**WHAT IS EXPECTED:** Each record should be output exactly, with every character kept.
===== DATA PROVIDED
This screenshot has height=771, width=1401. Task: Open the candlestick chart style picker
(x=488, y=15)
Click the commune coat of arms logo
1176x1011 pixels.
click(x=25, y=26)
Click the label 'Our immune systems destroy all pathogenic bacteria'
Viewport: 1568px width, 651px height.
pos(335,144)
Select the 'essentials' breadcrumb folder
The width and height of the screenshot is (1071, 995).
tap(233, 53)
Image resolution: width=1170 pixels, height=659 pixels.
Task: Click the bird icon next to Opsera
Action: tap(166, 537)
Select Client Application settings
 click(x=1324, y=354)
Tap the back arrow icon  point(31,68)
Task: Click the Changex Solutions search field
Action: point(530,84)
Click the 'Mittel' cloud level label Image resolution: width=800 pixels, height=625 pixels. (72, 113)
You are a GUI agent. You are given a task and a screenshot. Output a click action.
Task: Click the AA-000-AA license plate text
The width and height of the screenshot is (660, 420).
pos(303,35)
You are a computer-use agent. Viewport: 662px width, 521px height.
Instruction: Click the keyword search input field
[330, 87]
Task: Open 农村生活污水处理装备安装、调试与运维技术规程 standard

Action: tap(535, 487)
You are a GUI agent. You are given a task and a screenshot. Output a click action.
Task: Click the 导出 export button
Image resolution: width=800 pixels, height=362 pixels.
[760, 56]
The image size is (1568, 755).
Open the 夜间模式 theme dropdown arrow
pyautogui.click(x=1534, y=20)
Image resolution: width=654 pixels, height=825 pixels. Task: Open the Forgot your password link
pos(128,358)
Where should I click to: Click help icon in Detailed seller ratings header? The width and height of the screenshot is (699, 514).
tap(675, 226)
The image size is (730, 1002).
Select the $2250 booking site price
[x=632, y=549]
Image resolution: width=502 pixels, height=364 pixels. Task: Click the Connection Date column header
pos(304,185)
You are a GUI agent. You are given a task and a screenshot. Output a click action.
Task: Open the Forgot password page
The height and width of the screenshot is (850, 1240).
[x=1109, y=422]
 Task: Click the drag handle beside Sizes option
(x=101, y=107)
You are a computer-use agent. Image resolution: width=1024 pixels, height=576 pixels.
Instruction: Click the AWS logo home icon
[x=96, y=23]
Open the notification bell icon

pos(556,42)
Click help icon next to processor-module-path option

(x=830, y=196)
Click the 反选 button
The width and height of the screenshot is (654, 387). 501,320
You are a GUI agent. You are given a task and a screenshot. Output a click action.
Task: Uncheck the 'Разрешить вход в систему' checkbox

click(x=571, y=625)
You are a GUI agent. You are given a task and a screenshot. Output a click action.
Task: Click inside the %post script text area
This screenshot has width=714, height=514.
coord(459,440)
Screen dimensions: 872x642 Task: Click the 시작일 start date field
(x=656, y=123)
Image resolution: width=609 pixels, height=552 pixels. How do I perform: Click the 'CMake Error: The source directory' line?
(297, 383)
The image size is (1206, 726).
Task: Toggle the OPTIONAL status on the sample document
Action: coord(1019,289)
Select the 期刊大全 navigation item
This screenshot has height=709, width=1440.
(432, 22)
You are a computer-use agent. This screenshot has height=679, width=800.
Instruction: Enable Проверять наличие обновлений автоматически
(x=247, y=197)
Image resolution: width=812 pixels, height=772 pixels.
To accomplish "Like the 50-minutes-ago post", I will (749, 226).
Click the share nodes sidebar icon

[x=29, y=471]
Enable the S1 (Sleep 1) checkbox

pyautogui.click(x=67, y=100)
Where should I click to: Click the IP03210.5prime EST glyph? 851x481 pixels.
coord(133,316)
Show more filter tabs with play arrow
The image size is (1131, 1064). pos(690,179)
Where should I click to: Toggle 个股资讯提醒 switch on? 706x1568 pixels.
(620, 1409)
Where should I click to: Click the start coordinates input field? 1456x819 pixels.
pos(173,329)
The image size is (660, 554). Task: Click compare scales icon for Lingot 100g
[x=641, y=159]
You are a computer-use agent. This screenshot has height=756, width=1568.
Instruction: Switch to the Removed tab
==========
**RESULT OF THE TASK:**
This screenshot has height=771, width=1401. Task: Open the candlestick chart style picker
(x=488, y=15)
Click the commune coat of arms logo
1176x1011 pixels.
click(x=25, y=26)
Click the label 'Our immune systems destroy all pathogenic bacteria'
Viewport: 1568px width, 651px height.
pos(335,144)
Select the 'essentials' breadcrumb folder
The width and height of the screenshot is (1071, 995).
tap(233, 53)
Image resolution: width=1170 pixels, height=659 pixels.
Task: Click the bird icon next to Opsera
Action: tap(166, 537)
Select Client Application settings
 click(x=1324, y=354)
Tap the back arrow icon  point(31,68)
Task: Click the Changex Solutions search field
Action: point(530,84)
Click the 'Mittel' cloud level label Image resolution: width=800 pixels, height=625 pixels. (72, 113)
You are a GUI agent. You are given a task and a screenshot. Output a click action.
Task: Click the AA-000-AA license plate text
The width and height of the screenshot is (660, 420).
pos(303,35)
You are a computer-use agent. Viewport: 662px width, 521px height.
Instruction: Click the keyword search input field
[330, 87]
Task: Open 农村生活污水处理装备安装、调试与运维技术规程 standard

Action: tap(535, 487)
You are a GUI agent. You are given a task and a screenshot. Output a click action.
Task: Click the 导出 export button
Image resolution: width=800 pixels, height=362 pixels.
[760, 56]
The image size is (1568, 755).
Open the 夜间模式 theme dropdown arrow
pyautogui.click(x=1534, y=20)
Image resolution: width=654 pixels, height=825 pixels. Task: Open the Forgot your password link
pos(128,358)
Where should I click to: Click help icon in Detailed seller ratings header? The width and height of the screenshot is (699, 514).
tap(675, 226)
The image size is (730, 1002).
Select the $2250 booking site price
[x=632, y=549]
Image resolution: width=502 pixels, height=364 pixels. Task: Click the Connection Date column header
pos(304,185)
You are a GUI agent. You are given a task and a screenshot. Output a click action.
Task: Open the Forgot password page
The height and width of the screenshot is (850, 1240).
[x=1109, y=422]
 Task: Click the drag handle beside Sizes option
(x=101, y=107)
You are a computer-use agent. Image resolution: width=1024 pixels, height=576 pixels.
Instruction: Click the AWS logo home icon
[x=96, y=23]
Open the notification bell icon

pos(556,42)
Click help icon next to processor-module-path option

(x=830, y=196)
Click the 反选 button
The width and height of the screenshot is (654, 387). 501,320
You are a GUI agent. You are given a task and a screenshot. Output a click action.
Task: Uncheck the 'Разрешить вход в систему' checkbox

click(x=571, y=625)
You are a GUI agent. You are given a task and a screenshot. Output a click action.
Task: Click inside the %post script text area
This screenshot has width=714, height=514.
coord(459,440)
Screen dimensions: 872x642 Task: Click the 시작일 start date field
(x=656, y=123)
Image resolution: width=609 pixels, height=552 pixels. How do I perform: Click the 'CMake Error: The source directory' line?
(297, 383)
The image size is (1206, 726).
Task: Toggle the OPTIONAL status on the sample document
Action: coord(1019,289)
Select the 期刊大全 navigation item
This screenshot has height=709, width=1440.
(432, 22)
You are a computer-use agent. This screenshot has height=679, width=800.
Instruction: Enable Проверять наличие обновлений автоматически
(x=247, y=197)
Image resolution: width=812 pixels, height=772 pixels.
To accomplish "Like the 50-minutes-ago post", I will (749, 226).
Click the share nodes sidebar icon

[x=29, y=471]
Enable the S1 (Sleep 1) checkbox

pyautogui.click(x=67, y=100)
Where should I click to: Click the IP03210.5prime EST glyph? 851x481 pixels.
coord(133,316)
Show more filter tabs with play arrow
The image size is (1131, 1064). pos(690,179)
Where should I click to: Toggle 个股资讯提醒 switch on? 706x1568 pixels.
(620, 1409)
Where should I click to: Click the start coordinates input field? 1456x819 pixels.
pos(173,329)
The image size is (660, 554). Task: Click compare scales icon for Lingot 100g
[x=641, y=159]
You are a computer-use agent. This screenshot has height=756, width=1568.
Instruction: Switch to the Removed tab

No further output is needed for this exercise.